GREAT WORKS IN DIALOGUE: ORIGINS

In this class we embark upon a two-year sequence of seminars, where students will come together to read great texts of philosophy, religion, and literature and to discuss the enduring questions these texts examine. We plan to offer you a long-term engagement with some of the monumental works and thinkers of the past and present. We will encourage you to challenge your own and others' ideas in the light of a rich, thought-provoking text.

Course Description
The first quarter of our sequence focuses on origins, both as themes and as phenomena. We'll dive into the founding text of Judaism, the Hebrew Bible (Torah), in order to situate the familiarstories of Adam and Eve, Noah, Abraham and Isaac, and Moses within an overarching narrative establishing the identity of the Jewish people.
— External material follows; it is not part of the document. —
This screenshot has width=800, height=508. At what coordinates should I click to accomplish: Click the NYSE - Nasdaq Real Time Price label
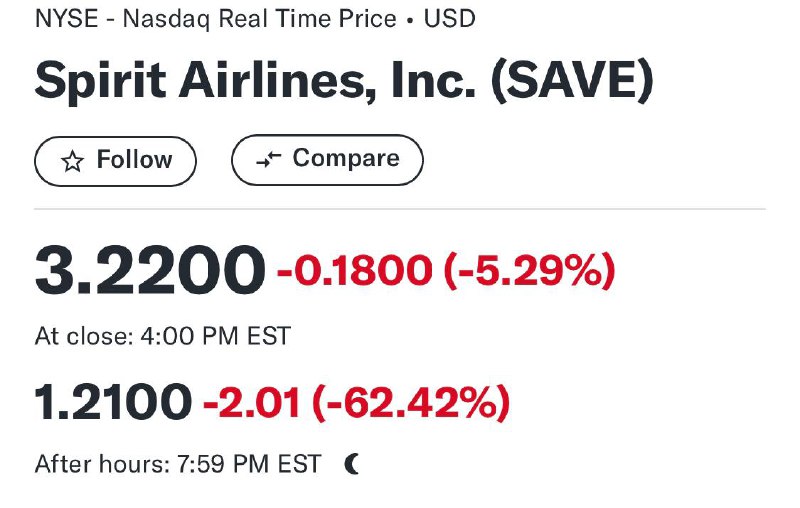tap(216, 19)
We'll then investigate the Koran and the foundations of Islam in the Word of God revealed to Mohammed. We'll focus in part on the ways that other “Religions of the Book,” Judaism and Christianity, and their sacred texts, are understood and treated in the Koran. Our final text, Milton’s Paradise Lost, recasts Jewish and Christian sacred texts in a new literary and historical context, re-imagining ancient origins in an epic mode for a new audience.

Instructors
Cheri Ross
Associate Director, Introduction to the Humanities
Assistant Vice Provost for Undergraduate Education

Edward Steidle
Lecturer in English

Richard Cushman
Lecturer in English

Texts (available At Stanford Bookstore)
The Torah (Jewish Publication Society)
The Koran (Penguin)
Milton, Paradise Lost (Norton)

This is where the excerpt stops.